Abstract
Abstract
Background
The heat exchangers are composed of two pathways, one for the perfusate (blood or cardioplegia mixture) and one for water. These pathways are separated by material that allows efficient thermal exchange between the fluids. The role of the heat exchanger for the temperature transfer on cardioplegic solution through the delivery system is fundamental for metabolic myocardial preservation and protection in cardiac surgery procedures. The system allows for a user defined, variable concentration of warm, tepid or cold solution to be delivered. In this context we present a retrospective analysis on Mistral Cardioplegia Heat Exchanger and delivery system disposable (Eurosets, Srl, Medolla, Italy) in terms of effectiveness and efficiency during myocardial protection techniques.
Materials and Methods
In this retrospective study we collected 100 cardiac surgery procedures involved the use of Mistral Cardioplegia Heat Exchanger and disposables delivery systems for cardioplegic solutions.

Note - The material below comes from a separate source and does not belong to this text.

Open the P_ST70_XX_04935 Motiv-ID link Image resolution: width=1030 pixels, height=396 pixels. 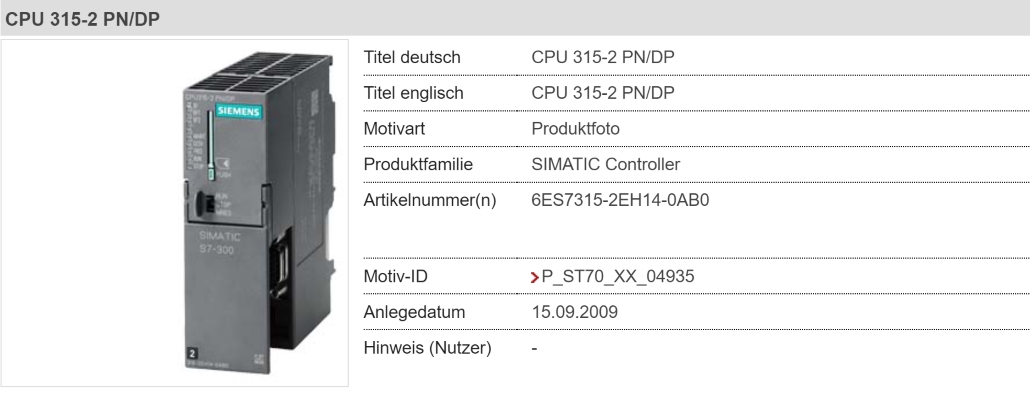(x=617, y=277)
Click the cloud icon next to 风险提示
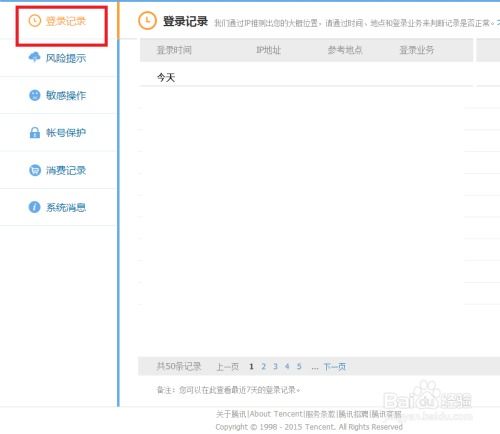This screenshot has width=500, height=434. (34, 57)
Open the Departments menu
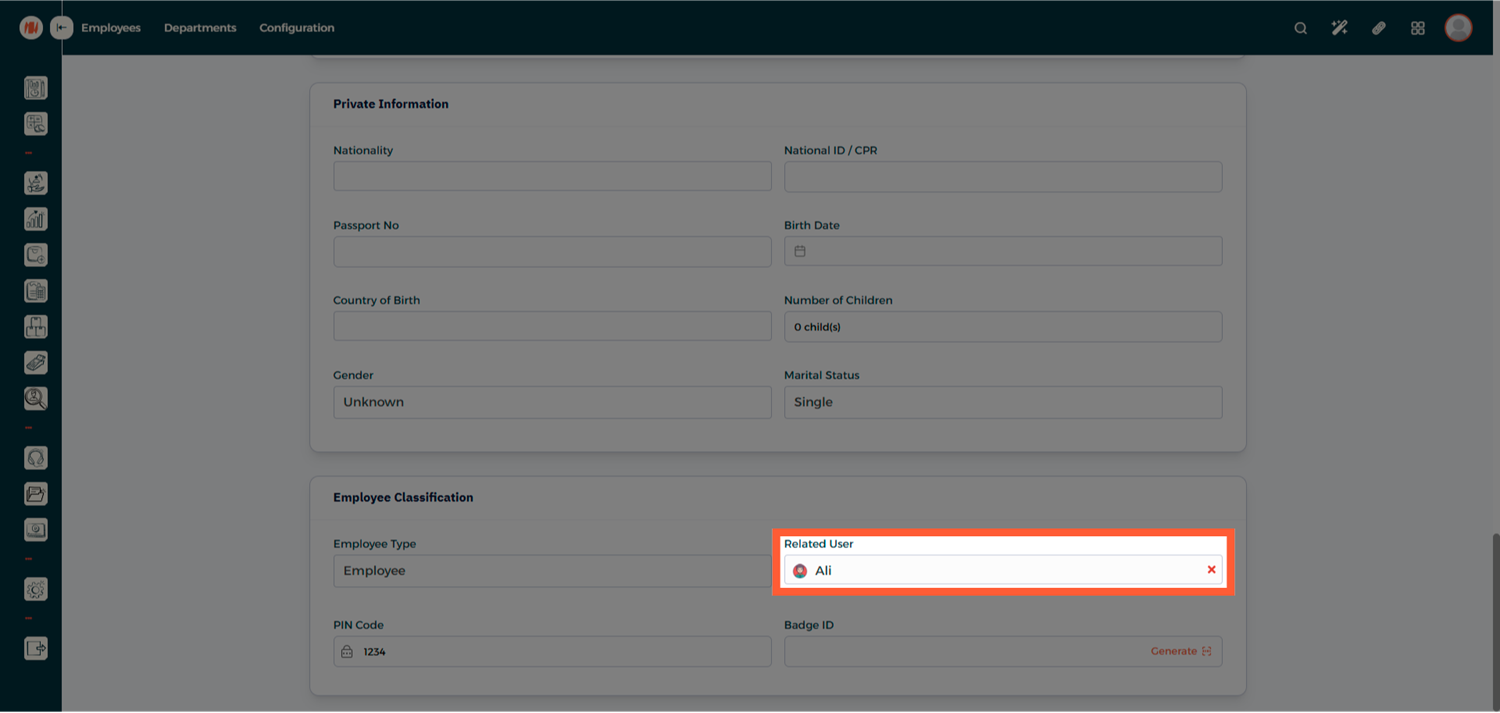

Fifty patients used the Mistral Cardioplegia Heat Exchanger, for Blood cardioplegic solution, managed with the temperature of 28 (°C), twenty-five used closed delivery system and twenty-five with soft shell reservoir delivery system; Fifty patients used the Mistral Heat Exchanger, for Crystalloid cardioplegic solution managed with the temperature of 4 (°C), twenty-five were used closed delivery system and twenty-five with soft shell reservoir delivery system. We evaluated the performance in terms of thermal exchange, between the set value and the expected temperature value during the myocardial solution administration in relation to the flow, hematocrit and pressure in the various delivery systems for the blood and crystalloid solution and in terms safety relative at the incidence of adverse event.
Results
The patients with St. Thomas blood cardioplegia solution at 28 °C (set value) Vs the patients with crystalloid Custodiol HTC ® solution at 4 °C (set value) reported a mean value for the cardiopulmonary bypass time of: 93 ± 12 Vs 140 ± 17 (min.); the cross-clamp time was: 65 ± 8 Vs 109 ± 15 (min.); the expected temperature value (°C) during blood cardioplegia for closed blood delivery system Vs soft shell reservoir delivery system was: 28 ± 0.91 Vs 28 ± 0.1, p-value = 0.91; the expected temperature value (°C)during crystalloid Custodiol HTC ® solution for closed delivery system Vs soft shell reservoir delivery system was: 4 ± 0.97 Vs 4 ± 0.13, p-value = 0.97. No adverse event was reported in both groups and subgroups.
Conclusions
The results of this study suggested that the Mistral Cardioplegia Heat Exchanger and delivery systems disposable for cardioplegia (Eurosets, Srl, Medolla, Italy) were effectiveness and efficiency in the management of myocardial protection techniques in terms of temperature and delivery. The systems used were safety and not reported adverse event during the procedures.